Au Marché des saveurs du Québec à Montréal, la copropriétaire Isabelle Drouin remarque que bon nombre de touristes sont encore interpellés par le marketing autour de la conserve de sirop d’érable. Mais la clientèle urbaine, pour sa part, est indéniablement attirée par « les belles bouteilles ». « Ça se distingue des produits qu’on retrouve un peu partout à l’épicerie et les gens sont prêts à payer plus cher pour ça », affirme-t-elle.

Il s’agit d’une plus-value pour de plus petits producteurs dont le sirop, vieilli ou encore infusé, peut valoir jusqu’à 30 $ en boutique. Et ça se vend « super bien », assure Mme Drouin.

Sortir du Québec

Par l’entremise de la vente en ligne, Nathalie Simoneau réussit à séduire de plus en plus d’Ontariens, en plus de se démarquer auprès des clients qui veulent offrir en cadeau ses sirops du Domaine des 15 lots. Du côté de Nos Cabanes, Claudie Brassard a fait une première incursion dans le marché parisien en collaborant avec une boutique éphémère. « Le buzz est intéressant et il y a de plus en plus de producteurs qui me sollicitent depuis », affirme-t-elle.

Si la province se positionne comme leader en produisant 75 % du sirop d’érable mondial, la compétition est féroce pour la mise en marché. La consultante Emmanuelle Choquette a parfois l’impression que le Québec est sous-représenté en ce qui concerne le caractère exceptionnel de son sirop, comparativement à certaines marques américaines bien établies.
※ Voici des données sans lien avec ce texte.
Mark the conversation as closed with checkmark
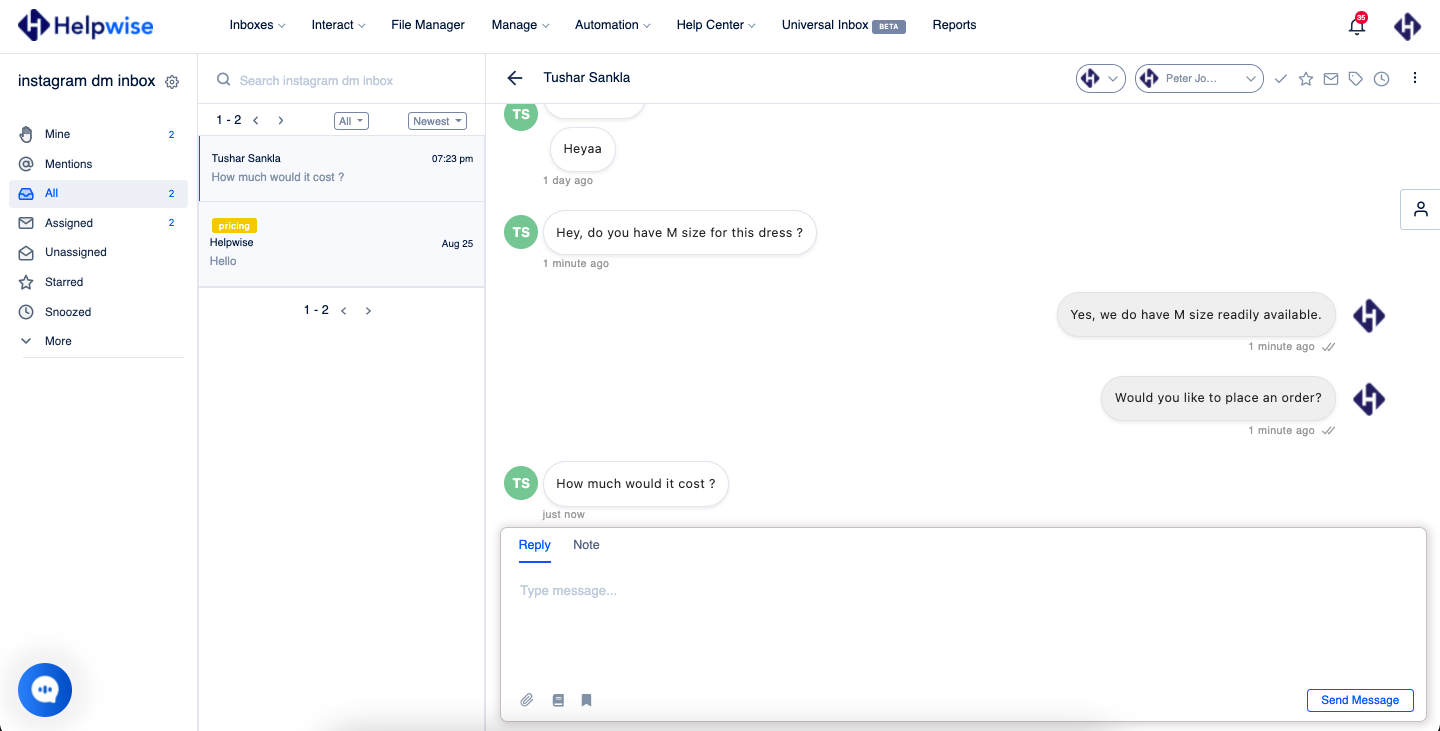 (1281, 77)
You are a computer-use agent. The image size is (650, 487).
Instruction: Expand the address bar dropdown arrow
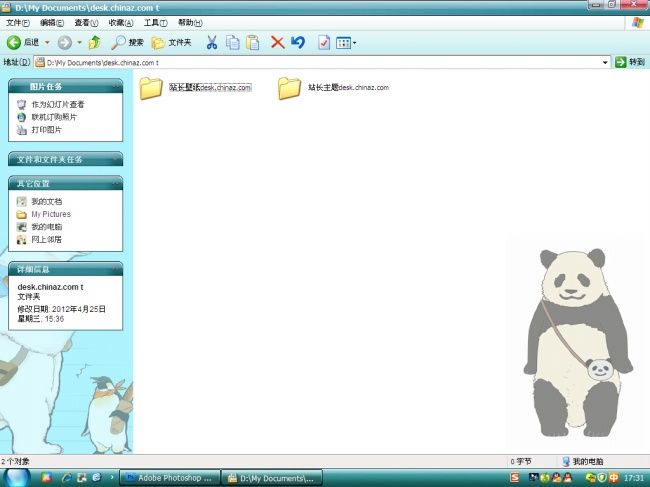tap(605, 62)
« Il faut se donner de l’énergie pour voir plus loin dans le temps et déterminer ce qui fait que notre sirop vaut plus cher », estime André Caron, secrétaire de la Commanderie de l’érable, un organisme visant à promouvoir l’industrie et les sirops d’érable d’exception. À la Fédération des producteurs acéricoles du Québec, on souligne que le budget de promotion annuel est d’environ 8 M$, ce qui comprend autant les initiatives locales qu’internationales.